CDATA in xml.. bad idea?
While working on a simple feed parser, I hit upon some wordpress feeds.
I noticed that wordpress feeds make heavy usage of CDATA to encode content. I always figured this was a bad idea if you cannot control what ends up in the xml feed. (Example here.).

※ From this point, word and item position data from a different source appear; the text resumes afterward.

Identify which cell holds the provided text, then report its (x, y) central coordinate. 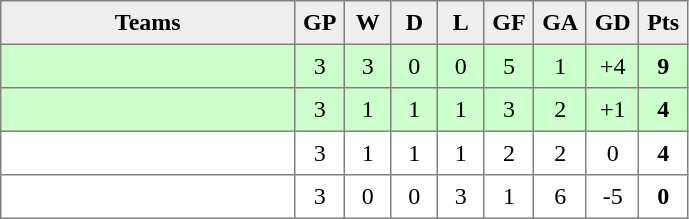
D (414, 23)
GA (560, 23)
9 (663, 66)
Pts (663, 23)
+1 (612, 110)
GP (320, 23)
L (461, 23)
6 (560, 197)
GF (509, 23)
+4 (612, 66)
Teams (148, 23)
5 (509, 66)
W (368, 23)
-5 (612, 197)
GD (612, 23)
Locate the cell with the specified text and output its [x, y] center coordinate. 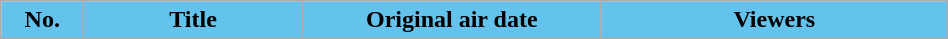
Title [193, 20]
No. [42, 20]
Original air date [452, 20]
Viewers [774, 20]
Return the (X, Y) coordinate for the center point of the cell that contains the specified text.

Doing some googling to see if I'm not just kicking dust brought me to an xml.com article titled 'Escaped Markup Considered Harmful, which seems to agree with my standpoint for the following reason:
Escaping markup, particularly with CDATA sections, just doesn't work. There are other things that might be wrong that would make the documents not well formed. There are Unicode characters that are forbidden, there are encoding issues for the characters that are allowed, and there are sequences of characters that must be avoided. (e.g., "]]>"). Not to mention the fact that CDATA sections don't nest.
CDATA can't be used to just dump in any type of content that won't work in normal XML sections.. You're still obligated to make your data valid unicode. In fact, it's the opposite; There's no way you could ever escape the ]]> character sequence.